Bahasa visual merupakan potensi yang dimiliki oleh semua orang. Di zaman ini, perubahan terjadi dengan pesat sehingga bahasa visual penting dipelajari untuk menghadapi tantangan di masa mendatang. Bahasa visual yang dimaksud adalah doodle atau coretan. Buku ini menunjukkan bagaimana menjadikan doodle sebagai senjata bagi pembacanya.
Doodle berperan dalam meningkatkan kinerja organisasi dengan meningkatkan interaksi antaranggota tim.

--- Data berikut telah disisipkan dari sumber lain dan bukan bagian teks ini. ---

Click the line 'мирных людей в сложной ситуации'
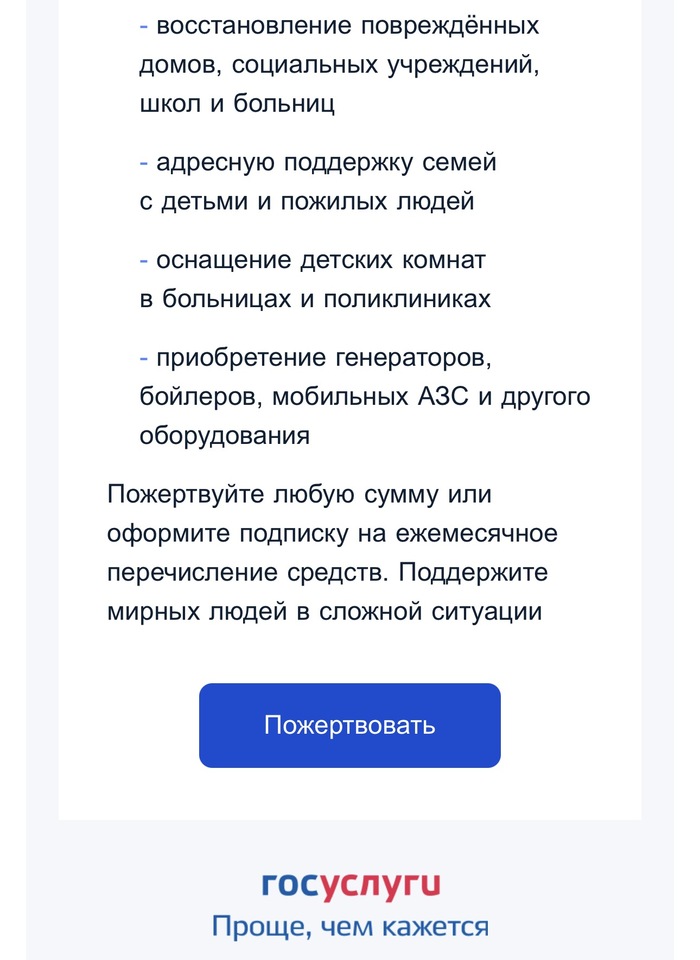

Saat ide dipaparkan lewat coretan dengan gambaran utuh, setiap orang akan merasa ambil bagian di dalamnya. Kinerja tim lebih strategis, taktis, dan kreatif sehingga muncul inovasi dan pemecahan masalah bersama.
Kita semua adalah doodler, bisa membuat coretan dengan mudah. Kita bisa memanfaatkan kemampuan ini untuk level yang lebih tinggi (infodoodler) dan meraih 3K kontribusi dari doodle yang telah disebutkan di atas (halaman 17). Dengan panduan buku ini kita bisa langsung mencoba membuat doodle dasar yang sangat menyenangkan, bahkan bagi pemula sekalipun, antara lain: mengenal abjad visual, membuat stick people, matriks wajah : untuk belajar menggambar emosi, face it : membuat wajah dengan mata tertutup.
Seperti yang dipaparkan di awal, membaca buku ini hanya akan berguna ketika digunakan. Kita hanya perlu mengikuti setiap bab. Tak hanya tulisan membosankan yang didapat, tetapi juga terdapat ilustrasi untuk memahami tulisan.
Sebagai buku terjemahan, sebagian tulisan masih terpengaruh bahasa aslinya sehingga butuh waktu untuk mencerna maksud penulis. Sebaiknya tidak membaca halaman buku ini secara acak, karena ada penjelasan bertahap dari satu bab ke bab berikutnya. Namun demikian, buku ini direkomendasikan bagi para penggiat literasi visual.